Getting Started

Compiling and Installing Jansson

The Jansson source is available at http://www.digip.org/jansson/releases/.

Unix-like systems (including MinGW)

Unpack the source tarball and change to the source directory:

bunzip2 -c jansson-2.14.tar.bz2 | tar xf -
cd jansson-2.14

The source uses GNU Autotools (autoconf, automake, libtool), so compiling and installing is extremely simple:

./configure
make
make check
make install

To change the destination directory (/usr/local by default), use the --prefix=DIR argument to ./configure. See ./configure --help for the list of all possible configuration options.

The command make check runs the test suite distributed with Jansson. This step is not strictly necessary, but it may find possible problems that Jansson has on your platform. If any problems are found, please report them.

If you obtained the source from a Git repository (or any other source control system), there’s no ./configure script as it’s not kept in version control. To create the script, the build system needs to be bootstrapped. There are many ways to do this, but the easiest one is to use autoreconf:

autoreconf -fi

This command creates the ./configure script, which can then be used as described above.

CMake (various platforms, including Windows)

Jansson can be built using CMake. Create a build directory for an out-of-tree build, change to that directory, and run cmake (or ccmake, cmake-gui, or similar) to configure the project.

See the examples below for more detailed information.

Note

In the below examples .. is used as an argument for cmake. This is simply the path to the jansson project root directory. In the example it is assumed you’ve created a sub-directory build and are using that. You could use any path you want.

Unix (Make files)

Generating make files on unix:

bunzip2 -c jansson-2.14.tar.bz2 | tar xf -
cd jansson-2.14

mkdir build
cd build
cmake .. # or ccmake .. for a GUI.

Note

If you don’t want to build docs or Sphinx is not installed, you should add "-DJANSSON_BUILD_DOCS=OFF" in the cmake command.

Then to build:

make
make check
make install

Windows (Visual Studio)

Creating Visual Studio project files from the command line:

<unpack>
cd jansson-2.14

md build
cd build
cmake -G "Visual Studio 15 2017" ..

Note

You should replace the name of the generator (-G flag) matching the Visual Studio version installed on your system. Currently, the following versions are supported:

  • Visual Studio 9 2008

  • Visual Studio 10 2010

  • Visual Studio 11 2012

  • Visual Studio 12 2013

  • Visual Studio 14 2015

  • Visual Studio 15 2017

  • Visual Studio 16 2019

Any later version should also work.

You will now have a Visual Studio Solution in your build directory. To run the unit tests build the RUN_TESTS project.

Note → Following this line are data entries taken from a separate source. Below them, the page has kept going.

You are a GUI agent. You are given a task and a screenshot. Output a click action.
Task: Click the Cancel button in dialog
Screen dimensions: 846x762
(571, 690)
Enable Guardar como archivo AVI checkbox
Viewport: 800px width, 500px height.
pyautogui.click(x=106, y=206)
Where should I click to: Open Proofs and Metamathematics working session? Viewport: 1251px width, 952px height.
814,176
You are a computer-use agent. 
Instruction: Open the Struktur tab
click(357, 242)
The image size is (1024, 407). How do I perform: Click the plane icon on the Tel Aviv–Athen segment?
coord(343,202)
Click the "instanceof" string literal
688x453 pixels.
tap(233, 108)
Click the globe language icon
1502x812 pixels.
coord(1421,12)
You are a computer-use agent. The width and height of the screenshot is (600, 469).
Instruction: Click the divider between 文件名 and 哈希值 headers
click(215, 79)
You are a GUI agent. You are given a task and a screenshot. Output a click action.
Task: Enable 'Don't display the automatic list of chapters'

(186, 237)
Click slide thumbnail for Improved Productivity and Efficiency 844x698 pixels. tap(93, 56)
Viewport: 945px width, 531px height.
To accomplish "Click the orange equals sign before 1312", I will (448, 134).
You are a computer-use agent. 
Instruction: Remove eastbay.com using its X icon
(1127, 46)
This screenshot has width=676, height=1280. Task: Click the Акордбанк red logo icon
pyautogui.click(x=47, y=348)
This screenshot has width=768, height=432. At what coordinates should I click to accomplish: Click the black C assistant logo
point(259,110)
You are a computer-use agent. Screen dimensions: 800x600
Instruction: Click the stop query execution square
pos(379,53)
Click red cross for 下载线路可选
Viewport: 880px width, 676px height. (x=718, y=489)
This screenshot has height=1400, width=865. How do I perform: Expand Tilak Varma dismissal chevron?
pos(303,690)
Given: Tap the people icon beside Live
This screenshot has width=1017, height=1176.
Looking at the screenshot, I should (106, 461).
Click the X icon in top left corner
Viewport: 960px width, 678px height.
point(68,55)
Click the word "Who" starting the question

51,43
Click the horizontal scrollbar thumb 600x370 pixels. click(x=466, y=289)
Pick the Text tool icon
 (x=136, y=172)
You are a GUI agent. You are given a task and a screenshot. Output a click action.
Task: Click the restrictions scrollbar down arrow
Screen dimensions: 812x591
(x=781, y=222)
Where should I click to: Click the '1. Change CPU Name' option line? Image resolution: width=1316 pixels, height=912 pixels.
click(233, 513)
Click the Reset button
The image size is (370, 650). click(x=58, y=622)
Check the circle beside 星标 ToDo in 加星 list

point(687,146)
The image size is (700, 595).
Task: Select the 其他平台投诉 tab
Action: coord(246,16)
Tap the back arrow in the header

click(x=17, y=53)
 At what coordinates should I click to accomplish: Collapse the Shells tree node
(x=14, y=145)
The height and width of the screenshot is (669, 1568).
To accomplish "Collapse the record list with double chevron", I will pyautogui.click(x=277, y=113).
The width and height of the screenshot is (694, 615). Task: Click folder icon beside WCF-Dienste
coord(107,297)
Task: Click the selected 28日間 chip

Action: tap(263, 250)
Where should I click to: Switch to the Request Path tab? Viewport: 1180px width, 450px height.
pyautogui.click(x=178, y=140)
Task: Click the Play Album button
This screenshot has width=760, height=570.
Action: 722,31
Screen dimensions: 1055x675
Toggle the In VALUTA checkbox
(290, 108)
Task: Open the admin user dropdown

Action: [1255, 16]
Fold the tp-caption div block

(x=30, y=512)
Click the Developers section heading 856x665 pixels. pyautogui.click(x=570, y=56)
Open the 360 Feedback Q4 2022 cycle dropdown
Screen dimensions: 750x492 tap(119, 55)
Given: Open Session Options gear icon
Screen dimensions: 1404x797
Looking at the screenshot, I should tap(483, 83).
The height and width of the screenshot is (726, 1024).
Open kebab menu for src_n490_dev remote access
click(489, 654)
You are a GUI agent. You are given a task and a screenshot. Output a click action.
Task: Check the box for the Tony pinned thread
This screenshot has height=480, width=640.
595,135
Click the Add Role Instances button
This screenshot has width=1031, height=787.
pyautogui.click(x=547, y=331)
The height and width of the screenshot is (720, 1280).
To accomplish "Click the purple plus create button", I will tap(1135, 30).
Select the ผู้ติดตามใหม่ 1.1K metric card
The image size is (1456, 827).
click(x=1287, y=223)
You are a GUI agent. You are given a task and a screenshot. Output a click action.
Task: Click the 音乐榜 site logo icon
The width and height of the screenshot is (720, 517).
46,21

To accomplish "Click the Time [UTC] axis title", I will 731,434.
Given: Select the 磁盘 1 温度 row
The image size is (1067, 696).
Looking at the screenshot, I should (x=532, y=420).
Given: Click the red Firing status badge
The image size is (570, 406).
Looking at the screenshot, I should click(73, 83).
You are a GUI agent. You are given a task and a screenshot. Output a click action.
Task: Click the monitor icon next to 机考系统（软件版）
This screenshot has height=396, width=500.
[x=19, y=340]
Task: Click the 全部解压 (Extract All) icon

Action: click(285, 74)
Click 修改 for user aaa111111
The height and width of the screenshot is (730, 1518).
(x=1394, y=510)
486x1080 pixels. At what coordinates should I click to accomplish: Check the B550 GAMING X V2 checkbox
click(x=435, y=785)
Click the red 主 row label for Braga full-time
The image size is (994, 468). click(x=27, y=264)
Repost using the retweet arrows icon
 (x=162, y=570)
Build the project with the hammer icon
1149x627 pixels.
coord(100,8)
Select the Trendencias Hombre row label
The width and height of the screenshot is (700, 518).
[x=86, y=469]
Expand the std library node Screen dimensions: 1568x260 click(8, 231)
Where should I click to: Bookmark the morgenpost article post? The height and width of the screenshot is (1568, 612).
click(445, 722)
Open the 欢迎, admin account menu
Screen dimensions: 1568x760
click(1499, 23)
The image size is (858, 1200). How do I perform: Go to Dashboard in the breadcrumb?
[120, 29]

If you prefer a GUI the cmake line in the above example can be replaced with:

cmake-gui ..

For command line help (including a list of available generators) for CMake simply run:

cmake

To list available CMake settings (and what they are currently set to) for the project, run:

cmake -LH ..

Windows (MinGW)

If you prefer using MinGW on Windows, make sure MinGW installed and {MinGW}/bin has been added to PATH, then do the following commands:

<unpack>
cd jansson-2.14

md build
cd build
cmake -G "MinGW Makefiles" ..
mingw32-make

Mac OSX (Xcode)

If you prefer using Xcode instead of make files on OSX, do the following. (Use the same steps as for Unix):

...
cmake -G "Xcode" ..

Additional CMake settings

Shared library

By default the CMake project will generate build files for building the static library. To build the shared version use:

...
cmake -DJANSSON_BUILD_SHARED_LIBS=1 ..
Changing install directory (same as autoconf –prefix)

Just as with the autoconf project you can change the destination directory for make install. The equivalent for autoconfs ./configure --prefix in CMake is:

...
cmake -DCMAKE_INSTALL_PREFIX:PATH=/some/other/path ..
make install

Android

Jansson can be built for Android platforms. Android.mk is in the source root directory. The configuration header file is located in the android directory in the source distribution.

Other Systems

On non Unix-like systems, you may be unable to run the ./configure script. In this case, follow these steps. All the files mentioned can be found in the src/ directory.

  1. Create jansson_config.h (which has some platform-specific parameters that are normally filled in by the ./configure script). Edit jansson_config.h.in, replacing all @variable@ placeholders, and rename the file to jansson_config.h.

  2. Make jansson.h and jansson_config.h available to the compiler, so that they can be found when compiling programs that use Jansson.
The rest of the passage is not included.